I wonder if @tkhunny would know
I need to do a little more reading I think

Answer 31

so my main doubt is
\(u=e^{(x+y)}+\log (x^3+y^3-x^2 y-xy^2)\)

how would i prove that it is homogeneous equation of order 3
if it is that

Answer 32

"A partial differential equation is an equation that involves an unknown function and its partial derivatives. The order of the highest derivative defines the order of the equation. The equation is called linear if the unknown function only appears in a linear form.

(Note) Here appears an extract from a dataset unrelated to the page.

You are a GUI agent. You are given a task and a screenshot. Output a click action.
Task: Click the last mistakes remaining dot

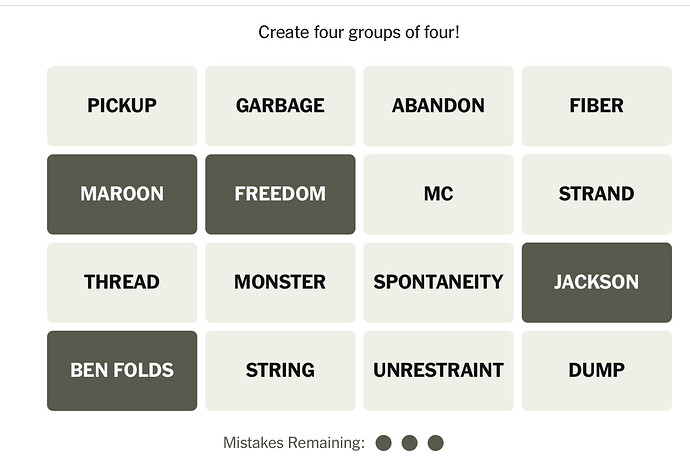tap(436, 443)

Finally, the equation is homogeneous if every term involves the unknown function or its partial derivatives and inhomogeneous if it does not. "

Answer 33

I copied this
it says every term involves the unknown function or its partial derivatives

Answer 34

Leibnitz requires FINITE derivatives?

Answer 35

that question is solved....
please look through the next one!

Answer 36

unknown functions here are
log and exponential ?

and since they are linear
u is homogeneous ?

Answer 37

I copied that from this link
http://www-solar.mcs.st-and.ac.uk/~alan/MT2003/PDE/node10.html
I

Answer 38

that says
\(\ln (x^2+y^2)\)
is homogeneous, right ?
but with what order ?
2 ?

Answer 39

i have the theorem,
i have the function
just don't know how to apply it

as i need to prove that u is homogeneous first

and want to confirm that the order is 3
so that final answer becomes 9u...

Answer 40

let me ask that as a separate question....

Answer 41

Have you considered factoring the argument of the logarithm, creating a much simpler expression whose partial derivatives fail to be particularly creative?

Answer 42

2 ln (x-y) + ln (x+y)

Answer 43

how does that help ?

Answer 44

If it's 3rd order, with two independent variables x, and y, we shouldn't get TOO many variations of partial derivatives. Those simpler expressions seemed at least a little promising.